Some observers consider this mess appropriate in view of the word's meaning.
kluge around vt. To avoid a bug or difficult condition by inserting a kluge. Compare workaround.
kluge up vt. To lash together a quick hack to perform a task; this is milder than cruft together and has some of the connotations of hack up (note, however, that the construction kluge on corresponding to hack on is never used). "I've kluged up this routine to dump the buffer contents to a safe place."
Knights of the Lambda Calculus n. A semi-mythical organization of wizardly LISP and Scheme hackers. The name refers to a mathematical formalism invented by Alonzo Church, with which LISP is intimately connected. There is no enrollment list and the criteria for induction are unclear, but one well-known LISPer has been known to give out buttons and, in general, the members know who they are.
Knuth /knooth'/ n. [Donald E. Knuth's The Art of Computer Programming] Mythically, the reference that answers all questions about data structures or algorithms. A safe answer when you do not know: "I think you can find that in Knuth." Contrast literature, the. See also bible. There is a Donald Knuth home page at http://www-cs-faculty.Stanford.EDU/~knuth.
kremvax /krem-vaks/ n. [from the then large number of Usenet VAXen with names of the form foovax] Originally, a fictitious Usenet site at the Kremlin, announced on April 1, 1984 in a posting ostensibly originated there by Soviet leader Konstantin Chernenko. The posting was actually forged by Piet Beertema as an April Fool's joke. Other fictitious sites mentioned in the hoax were moskvax and kgbvax. This was probably the funniest of the many April Fool's forgeries perpetrated on Usenet (which has negligible security against them), because the notion that Usenet might ever penetrate the Iron Curtain seemed so totally absurd at the time.

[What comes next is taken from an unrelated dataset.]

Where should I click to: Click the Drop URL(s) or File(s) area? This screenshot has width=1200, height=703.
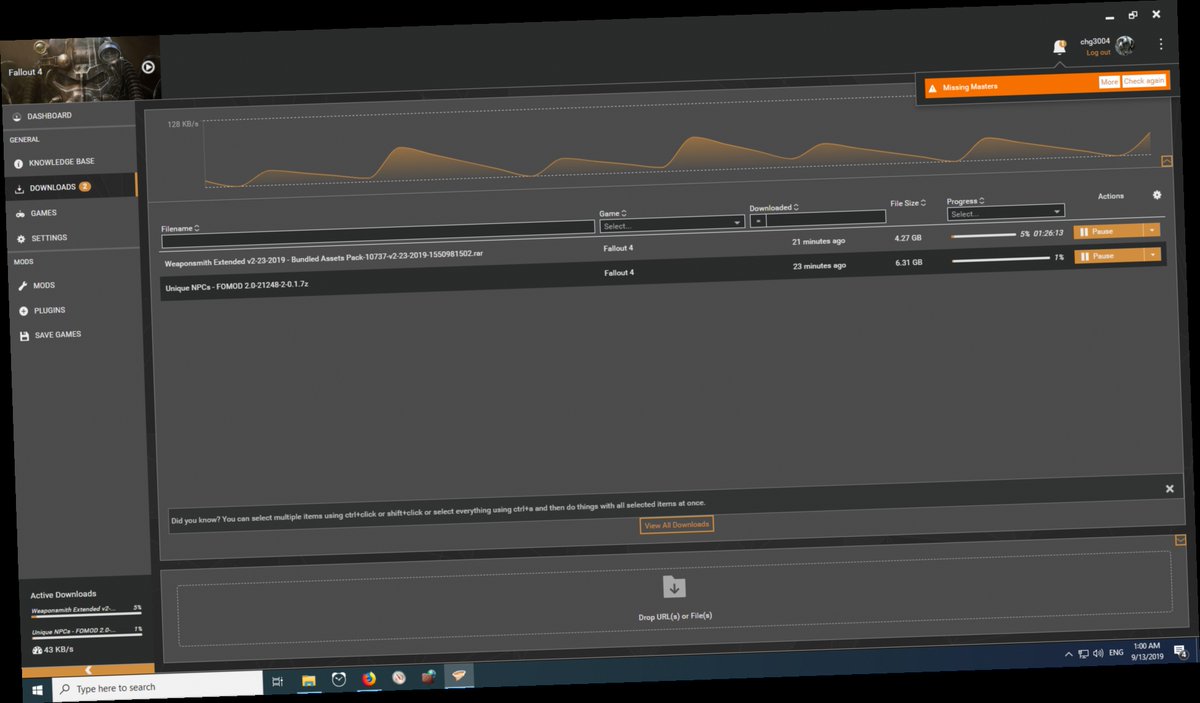pos(675,600)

In fact, it was only six years later that the first genuine site in Moscow, demos.su, joined Usenet. Some readers needed convincing that the postings from it weren't just another prank. Vadim Antonov, senior programmer at Demos and the major poster from there up to mid-1991, was quite aware of all this, referred to it frequently in his own postings, and at one point twitted some credulous readers by blandly asserting that he was a hoax!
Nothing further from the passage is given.